> **Liste des tâches**
1. Indiquez si chacune des affirmations suivantes concorde avec la critique en répondant par oui ou par non, puis citez exactement les mots de la critique qui tranchent.
(a) Elle Fanning est la sœur aînée de Dakota Fanning.
(b) Le film dure 1h57.
(c) L’inspiration première de The Neon Demon est un rêve que Refn fit après le tournage d’Only God Forgives.
2. Répondez brièvement à ces questions d’après la critique.
(a) Quel âge Elle Fanning a-t-elle « à la ville » ?
(b) Dans quel film de Steven Spielberg Dakota Fanning a-t-elle été vue ?
(c) Quels lieux sont cités parmi les séquences plus crues et brutes ?
3. Reproduisez le passage de la critique qui commence par « Nicolas Winding Refn » et se poursuit jusqu’à « sans vouloir l’avouer?). ».

> **Document source**

□ □ □ □ □ □ □

D’ailleurs, de miroirs, il en est beaucoup question dans le film, l’image qu’ils renvoient étant souvent associée à un double maléfique, la part sombre de l’héroïne. Celle-ci, innocente et naïve de prime abord est une projection du réalisateur. Comme il l’explique lui-même, il est fasciné par le monde de la mode, son esthétique et son atmosphère, même si il avoue ne pas le cautionner pour autant. Dans Only God Forgives, Refn exposait son sentiment d’insécurité, l’envie de retourner à l’état prénatal dans le ventre maternel. Après le tournage, il rêva de sa propre renaissance, dans le corps d’une jeune fille de 17 ans, ce qui constitua l’inspiration première pour The Neon Demon. C’est à Elle Fanning qu’incombe d’incarner cette jeune fille à la fois consciente de son potentiel, mais étrangère aux règles de la jungle que représente le business de la mode. Elle veut parvenir à ses fins, mais rejette d’abord les compromis et la compétition du milieu. Pour autant, sa vertu et son innocence vont faire d’elle l’objet du désir des pygmalions et attiser la jalousie de ses concurrentes. Fanning, 22 ans à la ville, parvient sans problème à se faire passer pour une jeune fille de 16 ans. Elle trouve ici son rôle le plus osé, même si à l’écran, la pudeur reste de mise, la mère de l’actrice veillant en coulisse et chaperonnant personnellement la carrière de ses filles (NDR : elle est la sœur cadette de Dakota Fanning vue entre autres dans La Guerre des Mondes de Steven Spielberg). Mais bizarrement, son personnage sonne creux, et quand bien même cela concorde avec le discours du film, la passivité du personnage (elle n’influe que peu sur une intrigue déjà réduite à sa forme la plus simple) tend à distancier le spectateur. Certes, Refn a bien dit qu’il « était » son héroïne et ça se sent, tant le film s’applique à nous faire partager l’expérience du personnage. Hélas, il manque quelques points d’ancrage qui permettraient d’éprouver l’empathie nécessaire à son égard. Sa passivité empêche à ce titre toute identification directe, qu’il s’agisse d’approuver ou réprouver ses choix.

L’onirisme revendiqué de la mise en scène est contrebalancé par des séquences plus crues et brutes, renvoyant à la réalité du monde: ruelles mornes et motel délabré, absence de maquillage…et cadavres, qui nous rappellent que la chair si attrayante des corps des top-models n’est au fond qu’une enveloppe dépourvue de toute vie et identité propre une fois vidée de son âme.
Nicolas Winding Refn continue sa thérapie par film interposé, privilégiant l’expérience sensorielle aux longs discours, même si il n’est pas interdit de trouver qu’avec une durée de 1h57, le montage de The Neon Demon aurait justement pu gagner à être raccourci, certains scènes contemplatives versant parfois dans la superficialité dénoncée (ou adulée sans vouloir l’avouer?).

□ □ □ □ □ □ □

> **Données enregistrées**
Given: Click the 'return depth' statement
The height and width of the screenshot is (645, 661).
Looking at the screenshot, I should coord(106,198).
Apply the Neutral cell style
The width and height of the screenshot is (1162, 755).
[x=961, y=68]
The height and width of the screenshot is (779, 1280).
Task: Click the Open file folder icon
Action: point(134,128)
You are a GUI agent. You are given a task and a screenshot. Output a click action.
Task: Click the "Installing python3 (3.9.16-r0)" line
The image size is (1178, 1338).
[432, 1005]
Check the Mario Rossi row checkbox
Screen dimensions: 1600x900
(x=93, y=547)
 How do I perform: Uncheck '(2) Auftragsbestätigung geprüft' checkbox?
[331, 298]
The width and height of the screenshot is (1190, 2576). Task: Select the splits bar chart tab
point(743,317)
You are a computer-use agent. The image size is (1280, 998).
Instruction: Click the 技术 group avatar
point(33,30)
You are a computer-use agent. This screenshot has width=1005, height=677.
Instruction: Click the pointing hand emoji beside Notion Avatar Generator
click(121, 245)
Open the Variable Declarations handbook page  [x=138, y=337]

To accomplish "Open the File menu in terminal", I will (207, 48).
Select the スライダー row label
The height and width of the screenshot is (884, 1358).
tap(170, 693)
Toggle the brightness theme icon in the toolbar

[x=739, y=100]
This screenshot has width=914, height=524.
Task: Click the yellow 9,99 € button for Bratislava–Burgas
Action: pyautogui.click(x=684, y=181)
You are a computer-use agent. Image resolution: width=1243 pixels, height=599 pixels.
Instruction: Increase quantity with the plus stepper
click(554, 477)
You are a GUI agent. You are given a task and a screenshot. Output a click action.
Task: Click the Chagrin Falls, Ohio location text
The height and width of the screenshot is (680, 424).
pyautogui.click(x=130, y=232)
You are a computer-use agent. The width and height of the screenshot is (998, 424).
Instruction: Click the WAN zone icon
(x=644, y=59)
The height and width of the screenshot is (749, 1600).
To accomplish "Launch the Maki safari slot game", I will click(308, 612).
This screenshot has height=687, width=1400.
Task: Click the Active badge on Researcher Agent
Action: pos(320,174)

□ □ □ □ □ □ □

> **Liste des solutions**
1.
(a) Non : « elle est la sœur cadette de Dakota Fanning »
(b) Oui : « avec une durée de 1h57 »
(c) Oui : « Après le tournage, il rêva de sa propre renaissance, dans le corps d’une jeune fille de 17 ans, ce qui constitua l’inspiration première pour The Neon Demon »

2.
(a) 22 ans
(b) La Guerre des Mondes
(c) Des ruelles mornes et un motel délabré

3.
Nicolas Winding Refn continue sa thérapie par film interposé, privilégiant l’expérience sensorielle aux longs discours, même si il n’est pas interdit de trouver qu’avec une durée de 1h57, le montage de The Neon Demon aurait justement pu gagner à être raccourci, certains scènes contemplatives versant parfois dans la superficialité dénoncée (ou adulée sans vouloir l’avouer?).